Stored items:
▬▬▬▬▬▬
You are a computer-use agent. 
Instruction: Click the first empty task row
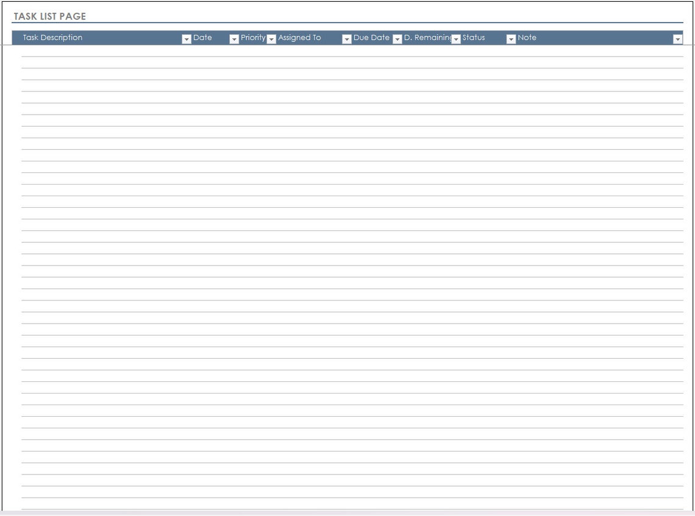244,52
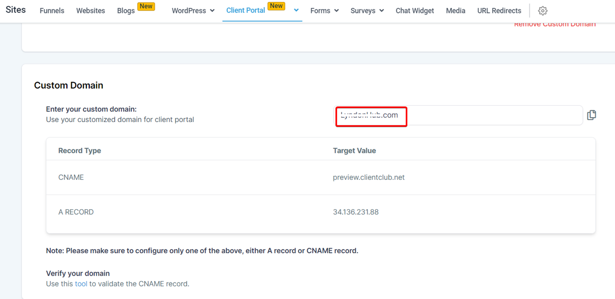Click the New badge beside Blogs
The height and width of the screenshot is (299, 615).
coord(146,6)
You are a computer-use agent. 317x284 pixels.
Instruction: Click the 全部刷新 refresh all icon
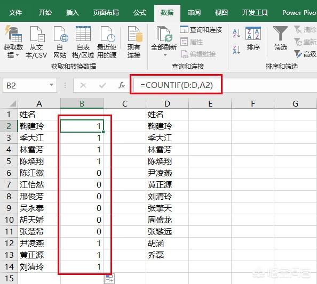164,34
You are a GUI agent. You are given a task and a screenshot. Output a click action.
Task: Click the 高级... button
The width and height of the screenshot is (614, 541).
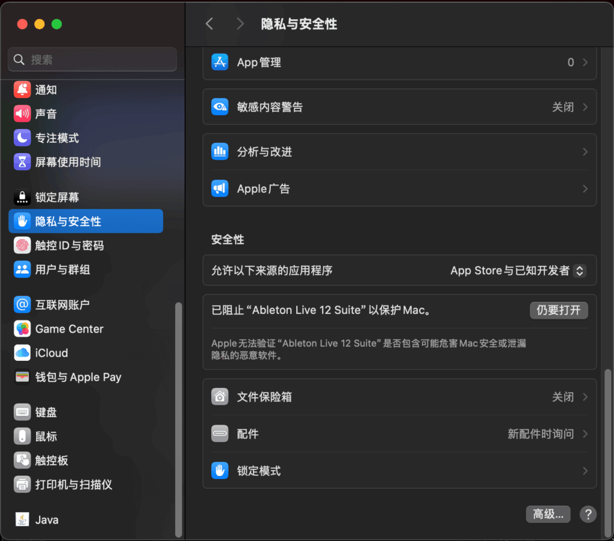click(548, 514)
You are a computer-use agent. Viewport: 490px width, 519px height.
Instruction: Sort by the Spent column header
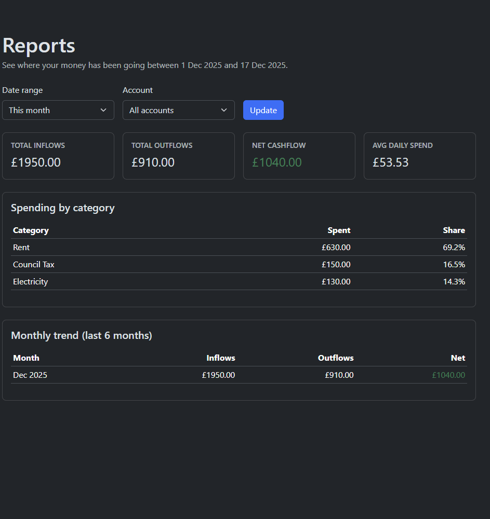(339, 230)
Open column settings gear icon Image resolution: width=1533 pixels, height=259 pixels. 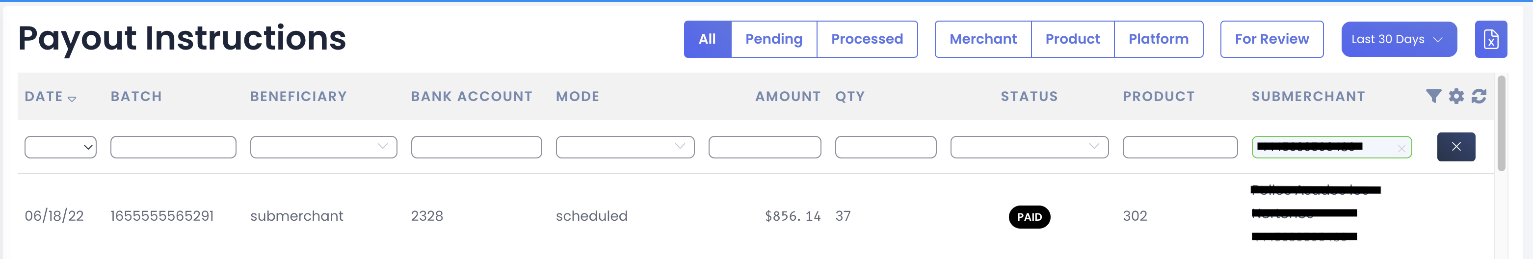(1456, 96)
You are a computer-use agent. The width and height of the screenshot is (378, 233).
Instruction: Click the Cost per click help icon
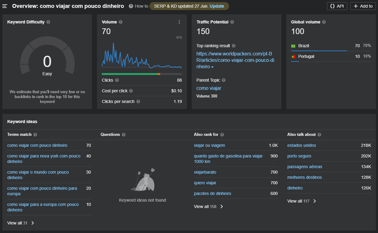pyautogui.click(x=131, y=91)
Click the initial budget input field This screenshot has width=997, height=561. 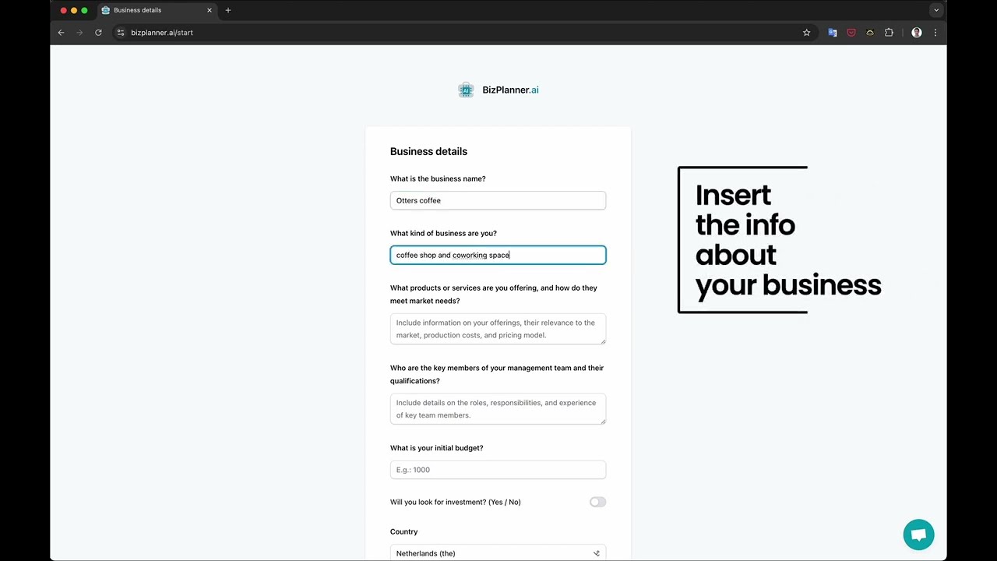[x=498, y=469]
▬▬▬▬▬▬
> _Exercise objective_: Lines above with "agent" in them are the ones to copy.

> _Exercise result_:
You are a computer-use agent. 
You are a computer-use agent. 317x284 pixels.
You are a GUI agent. You are given a task and a screenshot. Output a click action.
You are a computer-use agent. Viewport: 490px width, 519px height.
You are a computer-use agent. The width and height of the screenshot is (378, 233).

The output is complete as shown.